Keep the pictures out of your copy. Transcribe the records below exactly.

============

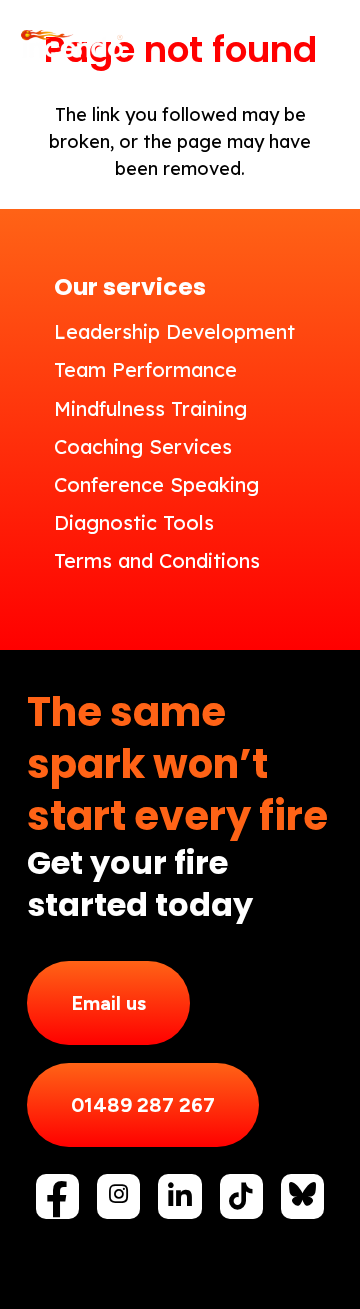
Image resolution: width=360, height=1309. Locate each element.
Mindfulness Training (150, 408)
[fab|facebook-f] (57, 1200)
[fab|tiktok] (241, 1195)
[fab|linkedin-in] (180, 1195)
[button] (330, 45)
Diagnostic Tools (134, 522)
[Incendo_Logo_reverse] (71, 45)
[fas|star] (302, 1194)
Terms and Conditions (157, 560)
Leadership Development (174, 331)
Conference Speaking (156, 484)
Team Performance (145, 369)
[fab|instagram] (118, 1195)
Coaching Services (143, 446)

============

> OUTPUT OF THE TASK
Image resolution: width=360, height=1309. Locate each element.
Mindfulness Training (150, 408)
[fab|facebook-f] (57, 1200)
[fab|tiktok] (241, 1195)
[fab|linkedin-in] (180, 1195)
[button] (330, 45)
Diagnostic Tools (134, 522)
[Incendo_Logo_reverse] (71, 45)
[fas|star] (302, 1194)
Terms and Conditions (157, 560)
Leadership Development (174, 331)
Conference Speaking (156, 484)
Team Performance (145, 369)
[fab|instagram] (118, 1195)
Coaching Services (143, 446)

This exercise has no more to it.